[svn:parrot] r9737 - in trunk: . charset include/parrot t/op

leo Thu, 03 Nov 2005 02:57:58 -0800

Author: leo
Date: Thu Nov  3 02:57:38 2005
New Revision: 9737

Modified:
   trunk/DEPRECATED
   trunk/charset/unicode.c
   trunk/include/parrot/cclass.h
   trunk/t/op/string_cclass.t
Log:
Implement unicode is_cclass


* almost all character classes done (except newline)
* test unicode whitespace
* deprecate Parrot_char_is_* API


Modified: trunk/DEPRECATED
==============================================================================
--- trunk/DEPRECATED    (original)
+++ trunk/DEPRECATED    Thu Nov  3 02:57:38 2005
@@ -6,6 +6,15 @@ All are gone. Please read the history of
 
 =back
 
+=head1 Deprecated APIs
+
+=over 4
+
+All Parrot_char_is_* functions from src/string_primitives.c will
+be removed. Please use Parrot_string_is_cclass() instead.
+
+=back
+
 =head1 Deprecated methods
 
 =over 4

Modified: trunk/charset/unicode.c
==============================================================================
--- trunk/charset/unicode.c     (original)
+++ trunk/charset/unicode.c     Thu Nov  3 02:57:38 2005
@@ -22,6 +22,12 @@ This file implements the charset functio
 #  undef EXCEPTION
 #endif
 
+#if PARROT_HAS_ICU
+#include <unicode/ucnv.h>
+#include <unicode/utypes.h>
+#include <unicode/uchar.h>
+#include <unicode/ustring.h>
+#endif
 #define EXCEPTION(err, str) \
     real_exception(interpreter, NULL, err, str)
 
@@ -198,8 +204,68 @@ validate(Interp *interpreter, STRING *sr
 static INTVAL
 is_cclass(Interp *interpreter, PARROT_CCLASS_FLAGS flags, STRING 
*source_string, UINTVAL offset)
 {
-    UNIMPL;
-    return 0;
+    UINTVAL codepoint;
+    int result, bit, mask;
+
+    if (offset >= source_string->strlen)

GIVEN INFORMATION:
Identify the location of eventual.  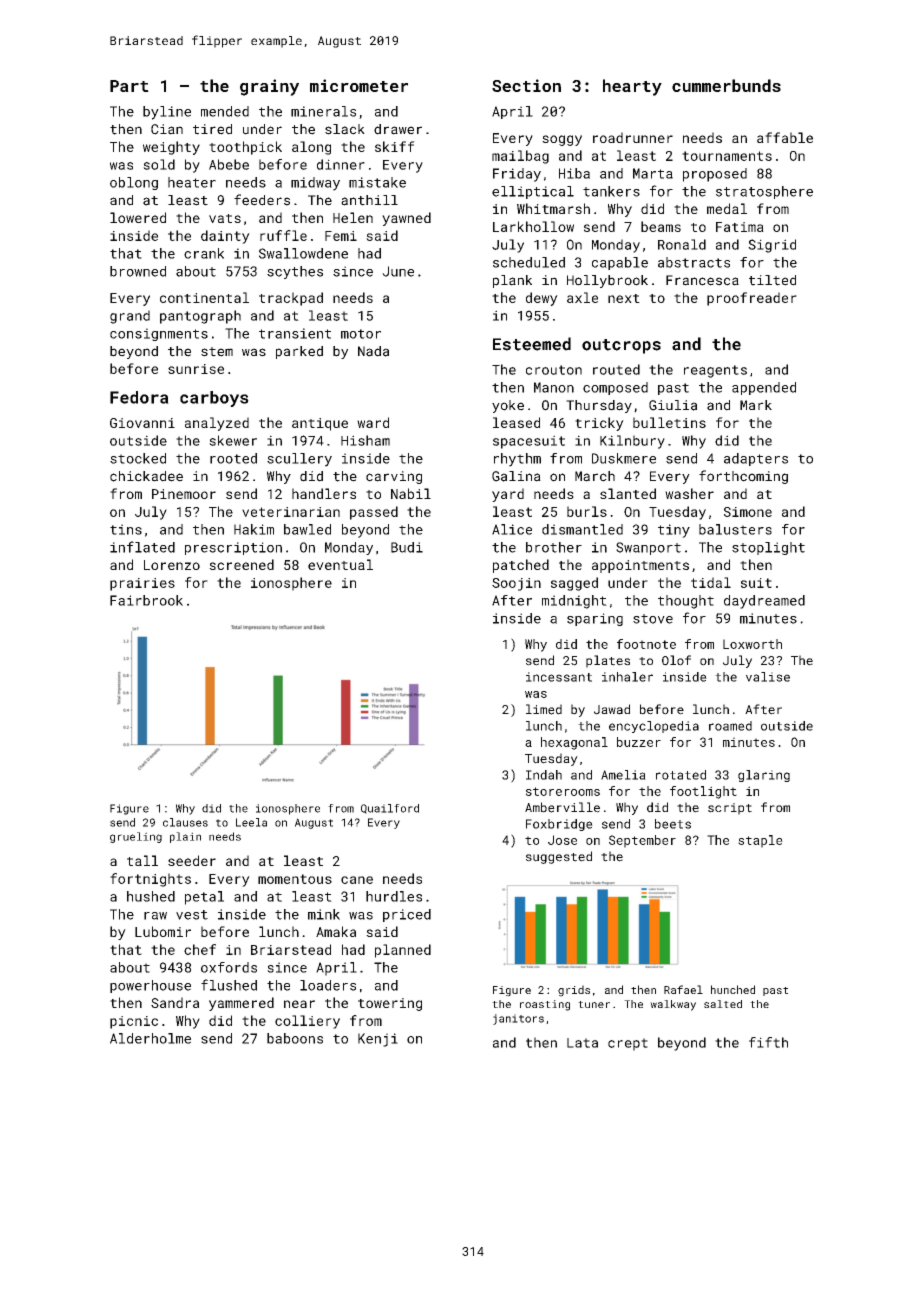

TO BE DONE:
**A.** From the Parrot commit message above, extract the passage from "Modified: trunk/DEPRECATED" to "use Parrot_string_is_cclass() instead.".
**B.** Answer these from the Parrot commit message:
(i) What is the new revision number?
(ii) Which functions does the DEPRECATED file say will be removed, and what should be used instead?
(iii) Which character class is listed as not yet done?

RESPONSES FOR EACH TASK:
**A.**
Modified: trunk/DEPRECATED
==============================================================================
--- trunk/DEPRECATED    (original)
+++ trunk/DEPRECATED    Thu Nov  3 02:57:38 2005
@@ -6,6 +6,15 @@ All are gone. Please read the history of
 
 =back
 
+=head1 Deprecated APIs
+
+=over 4
+
+All Parrot_char_is_* functions from src/string_primitives.c will
+be removed. Please use Parrot_string_is_cclass() instead.

**B.**
(i) 9737
(ii) All Parrot_char_is_* functions from src/string_primitives.c; Parrot_string_is_cclass() should be used instead.
(iii) Newline